The Tao Te Ching by Lao Tzu, is one of the most influential books in history, and it has a different take on power. Chapter 69: Winning a fight by giving in–

Military strategists have a saying:
“Rather than act like the lord of the manor,
I would rather behave like a guest.
Rather than advance an inch,
I would rather retreat a foot.”

The point of the saying is that you should:
Advance upon them without going forward
Seize their property without even bearing arms.
Attack where there is no enemy.
Prevail upon them without weapons.

There is no greater disaster than to underestimate your enemy.
If I did that, I would lose my 3 treasures (benevolence, frugality, never trying to be number one)
In combat, the most reticent side will win.
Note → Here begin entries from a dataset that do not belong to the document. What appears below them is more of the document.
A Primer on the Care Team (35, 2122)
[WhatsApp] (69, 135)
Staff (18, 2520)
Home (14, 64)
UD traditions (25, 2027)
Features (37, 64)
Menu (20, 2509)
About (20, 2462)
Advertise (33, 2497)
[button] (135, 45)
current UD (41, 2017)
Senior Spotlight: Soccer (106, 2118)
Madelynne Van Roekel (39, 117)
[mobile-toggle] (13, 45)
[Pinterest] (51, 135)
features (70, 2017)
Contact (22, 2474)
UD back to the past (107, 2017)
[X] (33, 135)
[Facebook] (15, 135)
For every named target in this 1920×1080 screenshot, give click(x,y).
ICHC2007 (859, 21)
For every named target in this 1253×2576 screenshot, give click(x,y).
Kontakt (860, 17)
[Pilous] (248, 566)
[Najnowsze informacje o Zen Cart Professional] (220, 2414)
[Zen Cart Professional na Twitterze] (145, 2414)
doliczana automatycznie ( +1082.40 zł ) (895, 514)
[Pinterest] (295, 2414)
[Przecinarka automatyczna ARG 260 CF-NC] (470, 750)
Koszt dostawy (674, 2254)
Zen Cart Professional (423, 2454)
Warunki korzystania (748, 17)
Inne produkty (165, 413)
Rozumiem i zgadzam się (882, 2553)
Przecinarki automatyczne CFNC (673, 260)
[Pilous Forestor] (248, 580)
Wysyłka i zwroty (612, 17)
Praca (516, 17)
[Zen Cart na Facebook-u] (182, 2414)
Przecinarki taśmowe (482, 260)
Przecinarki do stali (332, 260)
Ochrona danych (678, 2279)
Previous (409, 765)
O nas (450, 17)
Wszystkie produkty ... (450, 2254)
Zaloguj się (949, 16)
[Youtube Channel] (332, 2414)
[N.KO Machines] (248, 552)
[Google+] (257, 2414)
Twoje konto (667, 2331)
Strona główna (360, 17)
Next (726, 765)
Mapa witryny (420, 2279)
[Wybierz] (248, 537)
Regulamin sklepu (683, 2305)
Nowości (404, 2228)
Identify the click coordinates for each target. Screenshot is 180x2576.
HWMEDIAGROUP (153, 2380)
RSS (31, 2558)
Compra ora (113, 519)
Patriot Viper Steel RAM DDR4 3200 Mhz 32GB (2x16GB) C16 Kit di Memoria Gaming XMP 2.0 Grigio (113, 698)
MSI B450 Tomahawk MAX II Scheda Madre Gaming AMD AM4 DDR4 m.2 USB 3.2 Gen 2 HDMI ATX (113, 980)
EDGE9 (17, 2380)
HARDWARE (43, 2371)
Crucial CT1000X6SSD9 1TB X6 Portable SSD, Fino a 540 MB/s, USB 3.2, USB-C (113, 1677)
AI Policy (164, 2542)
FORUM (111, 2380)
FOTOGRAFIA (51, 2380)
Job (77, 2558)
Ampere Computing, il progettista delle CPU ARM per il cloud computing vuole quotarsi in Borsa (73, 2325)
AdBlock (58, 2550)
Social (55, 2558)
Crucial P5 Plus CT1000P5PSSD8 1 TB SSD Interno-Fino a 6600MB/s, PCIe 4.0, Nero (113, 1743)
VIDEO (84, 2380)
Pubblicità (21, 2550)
China will act in its own way (tao), based on its history and culture. That’s why China doesn’t interfere in other nations’ internal affairs, why it doesn’t sail its naval fleet in the Gulf of Mexico, and why it will talk to Secretary Clinton about the South China Sea.

July 23, 2010 at 16:11

Americans want to be loved especially Democratic Presidents.

“Since love and fear can hardly exist together, if we must choose between them, it is far safer to be feared than loved.”

Niccolo Machiavelli

July 22, 2010 at 20:32

as Bill Clinton once said, we have more to fear from a weak China than a strong China. China has more to fear from a Weak US than a strong US.